Lighting talk about Cascade in few hours (15UTC) https://hybrid-livecode.pubpub.org/workshop2021
@ojack Thank you very much! Let me know your thougths if you play withit.
A few years ago i looked at examples and the source code of IanniX.
https://www.iannix.org/en/whatisiannix/
Before that i had seen a visualization with sound at the ZKM in Karlsruhe that fascinated me. It was the approach how the geometry triggers the sound patterns. I think this had been created with IanniX.
(1/2)
@kandid @raphael oooh I haven't tried IanniX, but love playing with ways that visuals trigger sound. I am very visual and it helps me understand sound better to be able to see it in different ways.

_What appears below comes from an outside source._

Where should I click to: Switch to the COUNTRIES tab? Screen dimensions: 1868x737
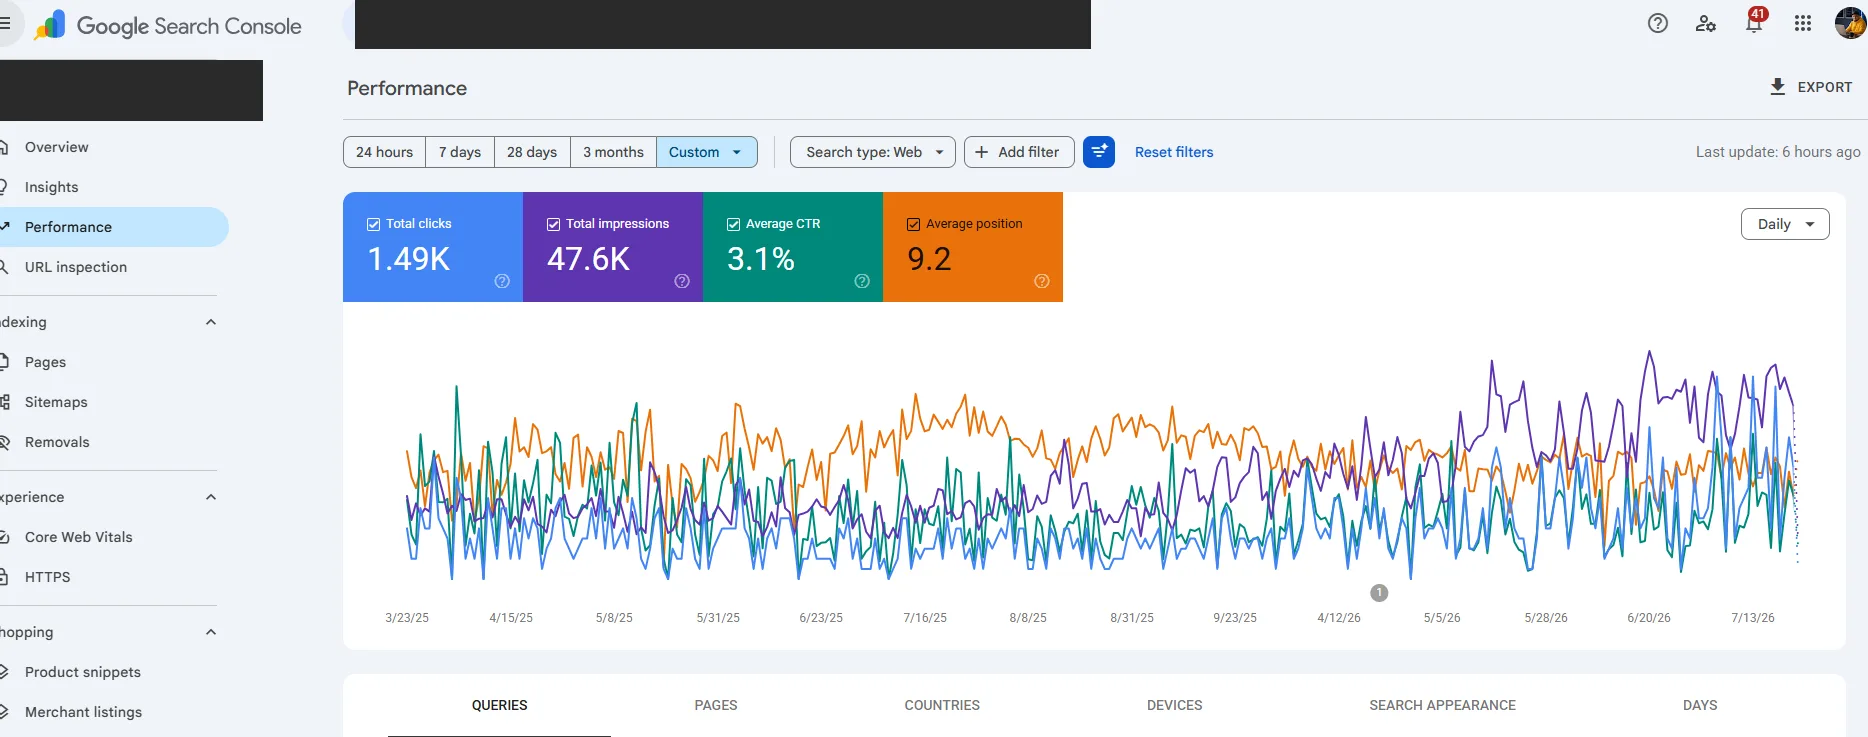[942, 705]
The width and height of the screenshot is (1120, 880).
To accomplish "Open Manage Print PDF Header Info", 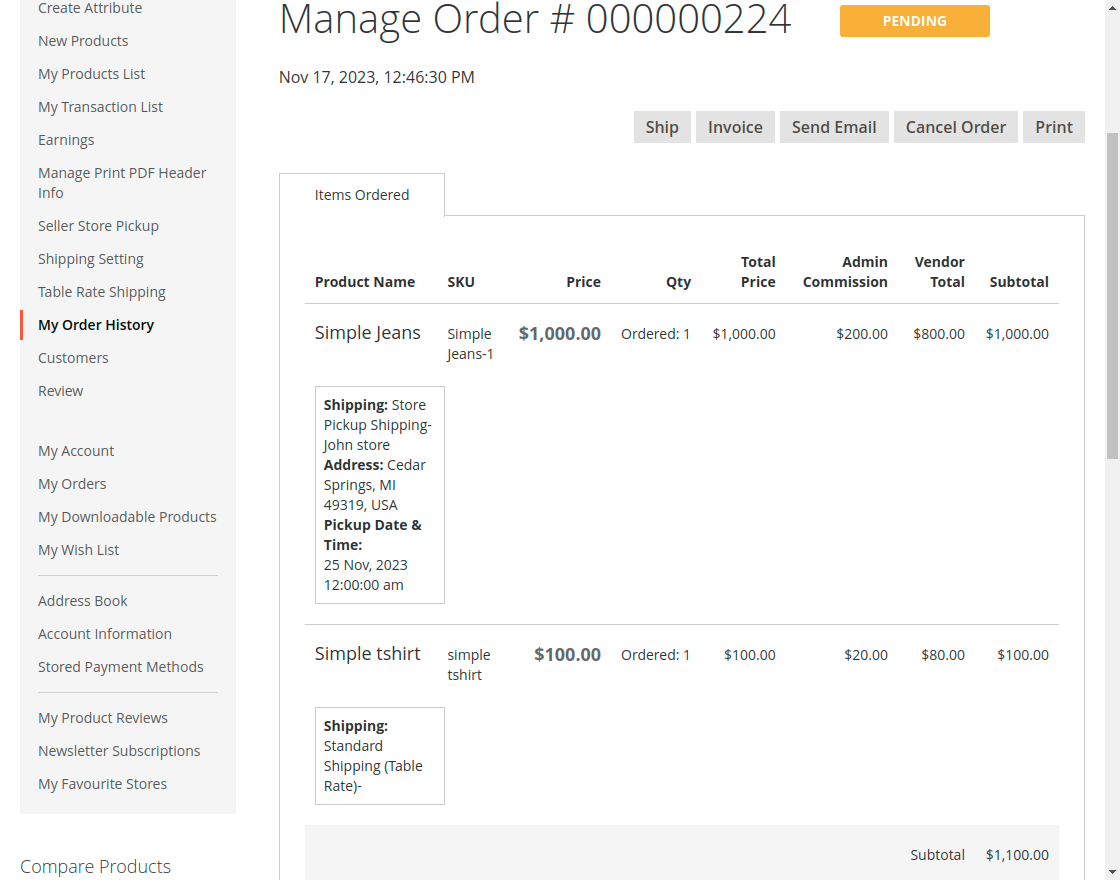I will coord(122,182).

Some explorations in case they are interesting:
-- pixelsynth (additive synth based on drawing): https://ojack.xyz/PIXELSYNTH/
-- pixel colors to drum triggers: https://www.instagram.com/p/B1ccefNHO8Q/
-- pixel colors to arpeggiator sequence: https://www.instagram.com/p/B2BXywzHCxa/
-- spectral synth: https://www.instagram.com/p/B4VSiVTp5_D/
-- webcam "sequencer": https://www.youtube.com/watch?v=n6Vu7BnYdnw
In all of these the sound is generated based on pixel colors, and I manipulate the visuals live in order to change the sound.
I always work from the visuals. The sound usually comes too short in my animations. There are a few attempts from me in the direction of color to sound. This one for example:
http://digital-defect.org/en/post/color2sound-mixer/
There color areas are sampled in real time and the found color is sent to SuperCollider. Create an "ambient" sound from the image material.
But Iannix has a different approach. It's more geometry and movement to sound. It's closer to the approach that dancers trigger the sound.
@ojack @kandid Amazing demos, I am gathering stuff here https://gitlab.com/raphaelbastide/cascade/-/issues/54
@raphael this is incredible!
trying to fight my urge to start playing with it immediately vs. watch the rest of the talks.